ANNAPOLIS It’s the type of story Delegate Kumar Barve, D-Montgomery, has heard before:
A baby boy from Gaithersburg needs a blood transfusion twice a day to stay alive. The family’s health maintenance organization refuses to pay for the transfusion, and the family calls Barve for help.
“It was really unfortunate. Here was a situation where an HMO would pay for a much more expensive drug even though a blood transfusion was less expensive on a daily basis — because the law didn’t require them to” pay for the transfusion, he said.
The HMO did pay for the transfusions after the family protested. Shortly thereafter, a law was passed covering blood transfusions.
It’s stories such as this one that have brought managed care reform to the forefront of legislative priorities this session.
And support from Gov. Parris N. Glendening, who submitted a patient’s bill of rights last Monday, has put an even greater spotlight on the issue.
On Wednesday, the Senate Finance Committee, which oversees health insurance regulations, will open debate on managed care reform, hearing several bills including the governor’s patient’s bill of rights.
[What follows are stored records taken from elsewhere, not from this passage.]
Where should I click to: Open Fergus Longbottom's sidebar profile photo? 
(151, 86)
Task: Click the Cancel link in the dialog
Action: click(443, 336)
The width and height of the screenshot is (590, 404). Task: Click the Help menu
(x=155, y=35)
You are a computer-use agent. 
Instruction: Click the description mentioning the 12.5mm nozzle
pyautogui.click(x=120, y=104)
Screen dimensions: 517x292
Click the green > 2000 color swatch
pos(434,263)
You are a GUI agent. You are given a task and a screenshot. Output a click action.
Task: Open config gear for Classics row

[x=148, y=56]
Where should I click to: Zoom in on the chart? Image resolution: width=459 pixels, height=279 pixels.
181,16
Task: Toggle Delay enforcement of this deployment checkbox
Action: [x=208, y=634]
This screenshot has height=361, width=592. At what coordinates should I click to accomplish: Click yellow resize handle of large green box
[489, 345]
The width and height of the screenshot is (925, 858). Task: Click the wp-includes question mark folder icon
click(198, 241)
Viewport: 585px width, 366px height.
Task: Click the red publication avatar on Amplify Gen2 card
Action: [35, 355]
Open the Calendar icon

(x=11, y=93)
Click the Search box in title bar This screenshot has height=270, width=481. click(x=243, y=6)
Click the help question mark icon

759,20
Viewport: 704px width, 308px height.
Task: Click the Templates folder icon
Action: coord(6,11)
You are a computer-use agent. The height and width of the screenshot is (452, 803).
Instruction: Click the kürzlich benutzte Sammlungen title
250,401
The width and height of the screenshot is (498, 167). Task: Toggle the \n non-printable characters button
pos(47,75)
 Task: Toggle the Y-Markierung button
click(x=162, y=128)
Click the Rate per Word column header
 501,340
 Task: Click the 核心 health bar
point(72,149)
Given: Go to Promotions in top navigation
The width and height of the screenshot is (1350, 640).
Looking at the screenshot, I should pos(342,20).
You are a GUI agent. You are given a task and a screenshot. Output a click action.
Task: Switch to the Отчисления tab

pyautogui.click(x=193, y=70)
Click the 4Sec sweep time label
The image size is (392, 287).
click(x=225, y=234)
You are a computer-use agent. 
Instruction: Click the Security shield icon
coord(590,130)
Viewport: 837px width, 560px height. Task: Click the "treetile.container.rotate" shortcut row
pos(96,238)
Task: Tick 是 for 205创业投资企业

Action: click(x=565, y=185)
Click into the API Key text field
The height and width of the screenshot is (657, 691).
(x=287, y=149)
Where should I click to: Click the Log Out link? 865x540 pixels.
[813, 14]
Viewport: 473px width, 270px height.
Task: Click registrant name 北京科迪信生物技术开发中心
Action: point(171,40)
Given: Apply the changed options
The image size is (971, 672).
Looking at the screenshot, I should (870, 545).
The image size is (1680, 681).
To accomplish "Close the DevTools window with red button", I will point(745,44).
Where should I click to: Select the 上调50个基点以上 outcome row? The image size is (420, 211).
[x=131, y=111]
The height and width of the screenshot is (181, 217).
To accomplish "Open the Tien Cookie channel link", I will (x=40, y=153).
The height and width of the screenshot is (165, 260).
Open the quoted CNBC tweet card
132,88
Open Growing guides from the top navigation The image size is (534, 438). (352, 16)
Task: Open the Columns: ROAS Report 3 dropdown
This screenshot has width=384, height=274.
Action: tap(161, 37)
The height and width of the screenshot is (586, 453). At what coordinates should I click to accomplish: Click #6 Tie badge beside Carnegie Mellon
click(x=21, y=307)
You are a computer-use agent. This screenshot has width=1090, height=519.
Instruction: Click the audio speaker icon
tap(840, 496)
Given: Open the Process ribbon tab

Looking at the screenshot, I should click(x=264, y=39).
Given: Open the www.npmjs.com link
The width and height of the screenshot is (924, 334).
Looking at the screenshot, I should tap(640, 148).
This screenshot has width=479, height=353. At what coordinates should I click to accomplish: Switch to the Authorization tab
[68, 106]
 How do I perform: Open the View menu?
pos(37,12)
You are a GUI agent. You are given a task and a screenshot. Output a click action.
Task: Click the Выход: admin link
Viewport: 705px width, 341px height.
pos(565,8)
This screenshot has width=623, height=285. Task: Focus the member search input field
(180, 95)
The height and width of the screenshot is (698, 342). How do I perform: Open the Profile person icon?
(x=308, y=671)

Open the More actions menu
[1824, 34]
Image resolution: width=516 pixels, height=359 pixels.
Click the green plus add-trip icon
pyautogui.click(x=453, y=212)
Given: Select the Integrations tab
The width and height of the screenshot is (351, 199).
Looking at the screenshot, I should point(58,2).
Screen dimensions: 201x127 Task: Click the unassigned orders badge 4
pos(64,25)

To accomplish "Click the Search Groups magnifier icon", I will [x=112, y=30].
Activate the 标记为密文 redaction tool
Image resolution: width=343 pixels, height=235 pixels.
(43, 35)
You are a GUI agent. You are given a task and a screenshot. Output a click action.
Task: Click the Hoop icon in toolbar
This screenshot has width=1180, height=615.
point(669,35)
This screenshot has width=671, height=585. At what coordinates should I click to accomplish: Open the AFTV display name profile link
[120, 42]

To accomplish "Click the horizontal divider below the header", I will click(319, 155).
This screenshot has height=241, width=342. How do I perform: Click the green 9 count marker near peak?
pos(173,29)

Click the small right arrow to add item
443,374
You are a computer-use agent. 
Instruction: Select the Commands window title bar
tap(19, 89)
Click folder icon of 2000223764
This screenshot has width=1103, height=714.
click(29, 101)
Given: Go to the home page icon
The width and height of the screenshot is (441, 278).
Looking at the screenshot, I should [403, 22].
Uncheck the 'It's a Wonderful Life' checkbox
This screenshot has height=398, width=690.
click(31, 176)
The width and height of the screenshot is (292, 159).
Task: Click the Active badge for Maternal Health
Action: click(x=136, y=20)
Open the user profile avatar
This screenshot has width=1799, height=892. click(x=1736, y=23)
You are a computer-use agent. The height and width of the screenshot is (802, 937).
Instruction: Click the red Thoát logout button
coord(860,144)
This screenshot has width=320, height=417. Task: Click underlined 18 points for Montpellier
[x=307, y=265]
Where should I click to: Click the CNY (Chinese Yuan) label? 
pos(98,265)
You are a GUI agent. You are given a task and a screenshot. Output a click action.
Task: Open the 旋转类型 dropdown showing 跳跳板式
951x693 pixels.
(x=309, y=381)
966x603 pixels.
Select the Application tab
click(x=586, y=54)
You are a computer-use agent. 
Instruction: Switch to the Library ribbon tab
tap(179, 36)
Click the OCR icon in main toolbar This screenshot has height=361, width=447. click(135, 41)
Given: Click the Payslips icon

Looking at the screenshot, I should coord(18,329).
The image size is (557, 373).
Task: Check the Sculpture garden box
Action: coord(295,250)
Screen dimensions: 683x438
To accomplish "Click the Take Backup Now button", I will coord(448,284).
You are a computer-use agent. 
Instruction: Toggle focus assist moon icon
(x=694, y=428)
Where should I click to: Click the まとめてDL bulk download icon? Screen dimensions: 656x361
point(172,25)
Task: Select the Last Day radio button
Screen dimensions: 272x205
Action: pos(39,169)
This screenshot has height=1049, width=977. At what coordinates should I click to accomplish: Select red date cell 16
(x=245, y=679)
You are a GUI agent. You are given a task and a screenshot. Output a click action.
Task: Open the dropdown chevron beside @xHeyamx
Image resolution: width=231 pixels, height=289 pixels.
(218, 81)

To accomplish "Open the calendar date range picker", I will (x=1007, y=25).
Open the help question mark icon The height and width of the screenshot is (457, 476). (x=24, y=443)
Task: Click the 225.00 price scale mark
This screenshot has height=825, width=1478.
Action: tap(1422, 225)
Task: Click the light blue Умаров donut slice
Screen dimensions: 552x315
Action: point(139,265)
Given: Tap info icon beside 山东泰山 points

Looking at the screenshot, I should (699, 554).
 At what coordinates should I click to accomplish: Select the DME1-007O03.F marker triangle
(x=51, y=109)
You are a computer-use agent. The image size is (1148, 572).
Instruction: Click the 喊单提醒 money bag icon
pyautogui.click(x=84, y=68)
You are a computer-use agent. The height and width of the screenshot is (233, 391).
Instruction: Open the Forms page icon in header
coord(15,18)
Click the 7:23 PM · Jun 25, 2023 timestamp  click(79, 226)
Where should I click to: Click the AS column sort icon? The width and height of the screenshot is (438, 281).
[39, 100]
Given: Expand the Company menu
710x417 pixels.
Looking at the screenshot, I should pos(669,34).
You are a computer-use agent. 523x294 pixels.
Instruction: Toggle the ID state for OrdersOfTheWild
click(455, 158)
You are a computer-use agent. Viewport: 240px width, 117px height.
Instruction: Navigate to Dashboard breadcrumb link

Legislators have said the governor’s bill will be a major focus of managed care reform this session because it expands on legislation passed last year and in previous years. Glendening’s proposed bill would:
— Require insurers to provide out-of-network referrals to a specialist when a primary care
physician is not
available in the
— Allow specialists to serve as the primary care physician;
— Allow standing referrals to a specialist when a
patient has an ongoing need for specialized care;
— Cover prescription medication deemed medically
necessary by a doctor;
— Require a 48-hour stay following a mastectomy or testicular cancer surgery;
— Designate a central consumer information center.
D. Robert Enten, a lobbyist for the Maryland Association of Health Maintenance Organizations Inc., said the organization is carefully scrutinizing managed care legislation for any conflicts that may arise, but added that the industry “supports fast, fair and efficient regulations.”
“So far, the perception of (the HMO association) and its members is that the legislature has dealt with these issues fairly,” Enten said.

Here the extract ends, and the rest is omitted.